Coronary artery embolism (CAE) secondary to atrial fibrillation is an under-recognized etiology of ACS. It is a significant cause of AMI with non-obstructive coronary arteries (MINOCA). Before 1960, infective endocarditis accounted for more than half of all cases; however, the rate has declined since then [3]. Contemporary data published by Shibata demonstrated that the most frequent cause of CAE was atrial fibrillation explained in part by the increasing prevalence of AF in an aging population [4].

The exact prevalence of CAE is unknown. An extensive review by Shibata et al. of the National Cerebral and Cardiovascular Center (NCVC) database analyzed 1,776 new-onset acute myocardial infarctions between 2001 and 2013 and identified CE (2.9%) in 52 patients with diagnosis through angiography, histology, and imaging [5].

Atrial fibrillation remains the most common cause of coronary thromboembolism, however, other potential mechanisms exist, including but not limited to left ventricular mural thrombus from a prior myocardial infarction, aortic and mitral prosthetic heart valves, and dilated cardiomyopathy [1,4,5].

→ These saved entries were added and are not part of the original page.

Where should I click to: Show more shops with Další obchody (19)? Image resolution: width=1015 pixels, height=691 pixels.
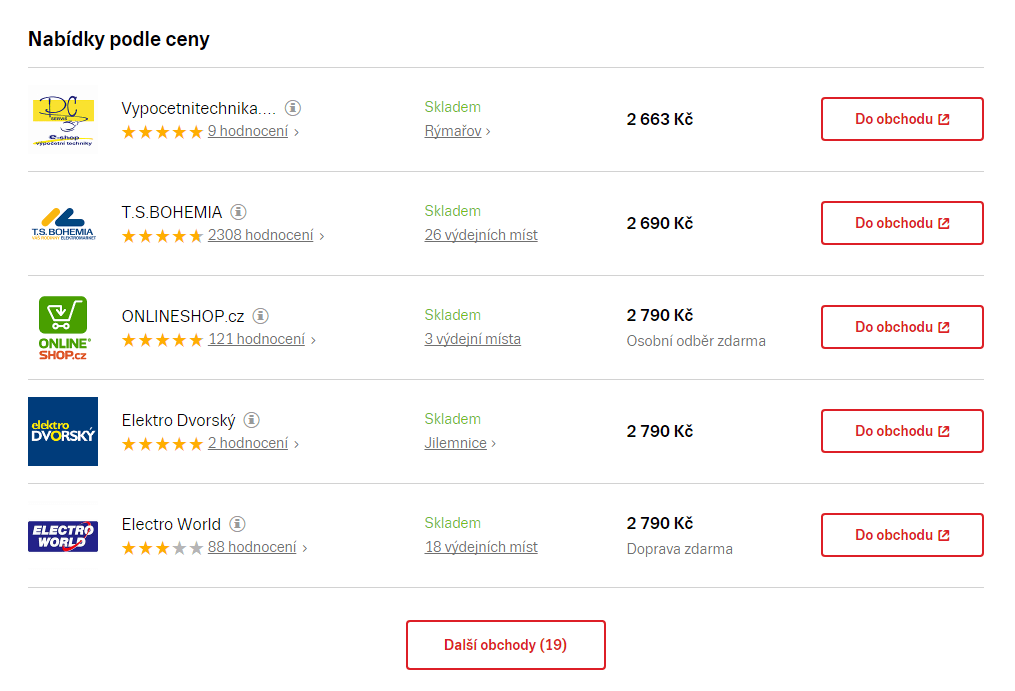(x=506, y=645)
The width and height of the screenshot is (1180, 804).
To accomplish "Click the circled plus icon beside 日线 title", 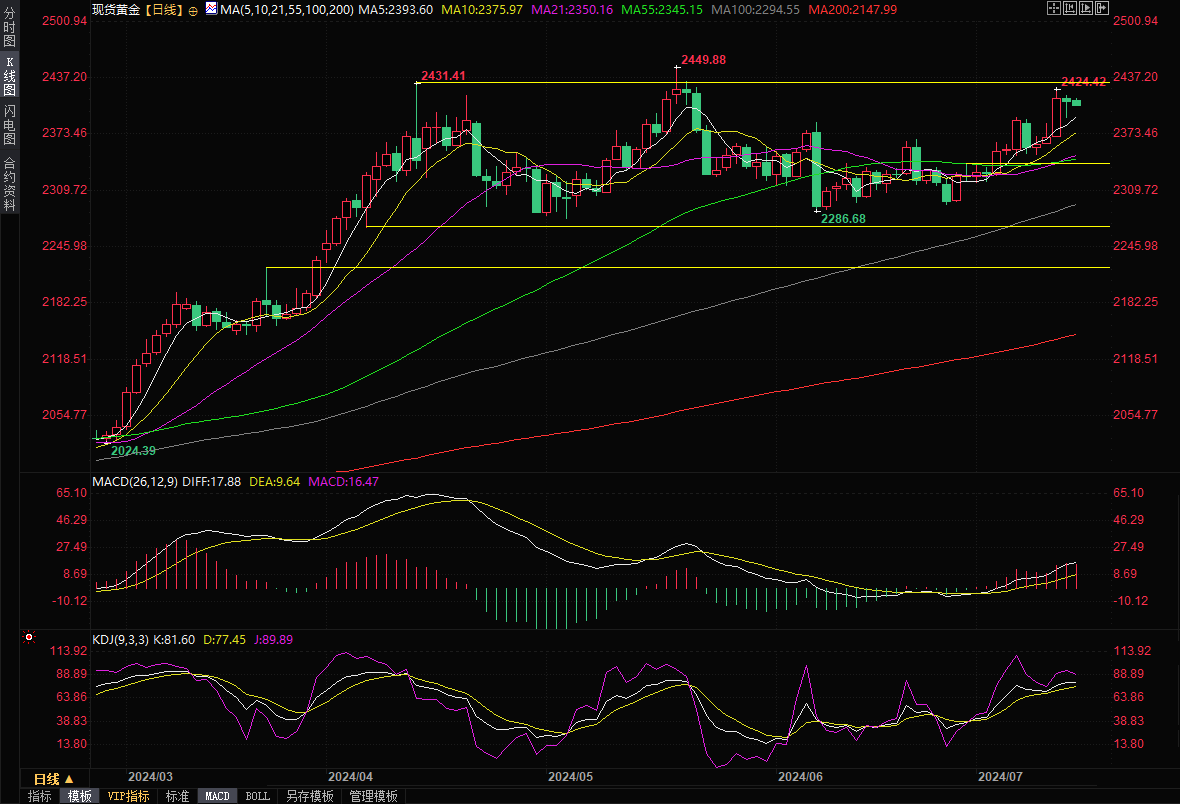I will (193, 9).
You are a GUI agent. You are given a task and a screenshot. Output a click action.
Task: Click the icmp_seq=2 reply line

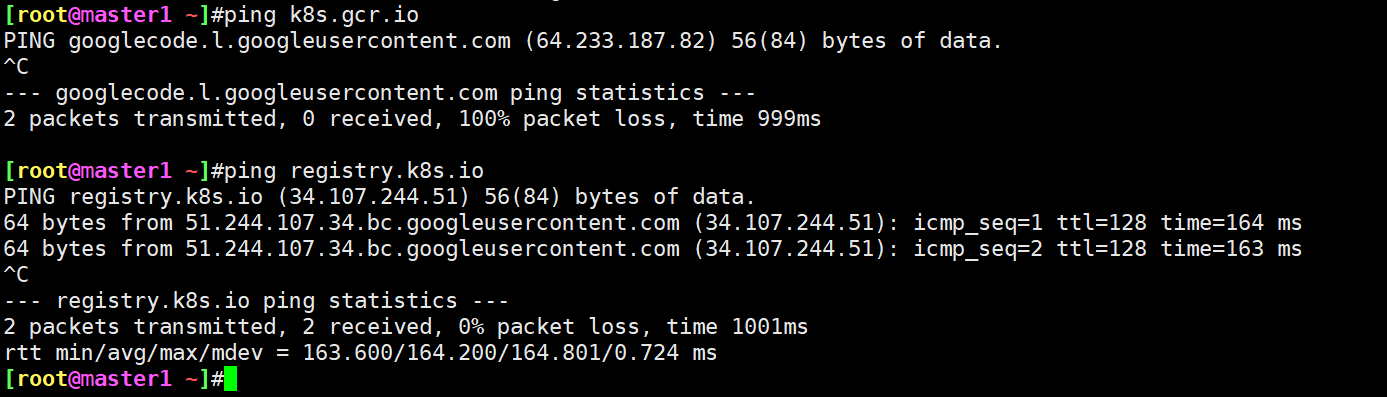[653, 249]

The differential diagnosis for MINOCA is broad and includes epicardial spasm, eccentric plaque, Takotsubo syndrome, microvascular spasm, myocarditis, and coronary artery embolism to mention a few [6]. To date, there are no guidelines to diagnose coronary artery embolism, which is why Shibata et al. proposed criteria to standardize the diagnosis [5]. Conventional workup may include cardiac magnetic resonance imaging (CMRI), ventilation-perfusion (VQ) scan, intravenous ultrasound (IVUS), and/or optical coherence tomography (OCT), and a transesophageal echocardiogram (TEE) with agitated saline [1,6].

In 2015 the American College of Cardiology (ACC) published focused guidelines stating that the use of bailout aspiration thrombectomy in patients undergoing primary percutaneous coronary intervention (PCI) is not well established and should only be performed in select cases [7]. In case 1, successful reperfusion was achieved by balloon angioplasty of the mid-left anterior descending artery (mLAD). We considered aspiration thrombectomy, however, due to the distal nature of thrombi embolization, we didn’t attempt it in our case. The TASTE and TOTAL trials compared routine manual thrombus aspiration followed by PCI and PCI alone. Neither trial showed benefit from thrombus aspiration on mortality, rehospitalization for myocardial infarction, and stent thrombosis [7].

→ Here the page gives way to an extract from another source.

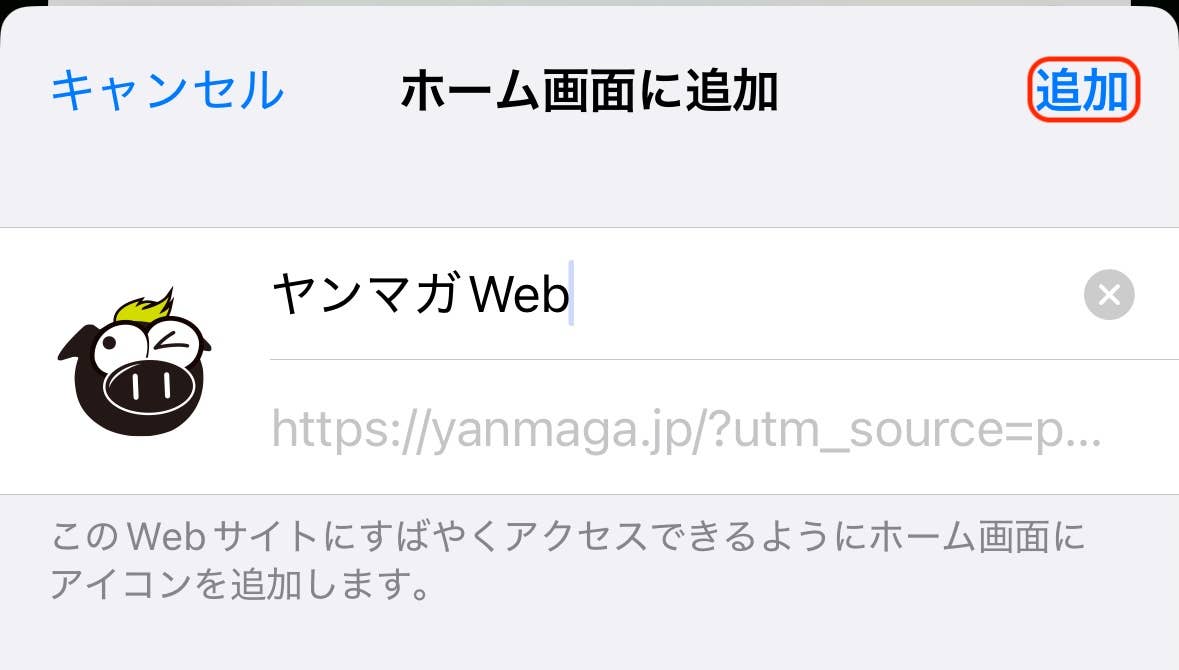Tap the blinking text cursor after Web

571,293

To date, the 2020 ACC expert consensus pathway for anticoagulant and antiplatelet therapy in patients with atrial fibrillation atrial fibrillation or venous thromboembolism (VTE) undergoing percutaneous coronary intervention (PCI) or with atherosclerotic cardiovascular disease, state that the use of “triple therapy” (dual antiplatelet therapy plus anticoagulation) is not recommended for most patients due to an increased risk of bleeding. If triple therapy is needed, a short duration (e.g., no more than 30 days) is recommended. When combined with an anticoagulant, clopidogrel is the recommended antiplatelet agent for most patients [8].

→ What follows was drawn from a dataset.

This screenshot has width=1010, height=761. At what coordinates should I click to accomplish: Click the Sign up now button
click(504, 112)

Finally, as there are no clear cardiology guidelines for CAE arrhythmia workup, we recommend continuous cardiac rhythm monitoring for all patients. As demonstrated in case 2, the patient underwent successful placement of an implantable loop recorder (ILR).

Conclusions

In conclusion, ACS due to CAE in patients with atrial fibrillation is an underreported finding amongst interventional cardiologists. Knowing that atrial fibrillation is the number one cause of CAE, we must continue to address the root cause of the disease to prevent the onset and mitigate its catastrophic complications.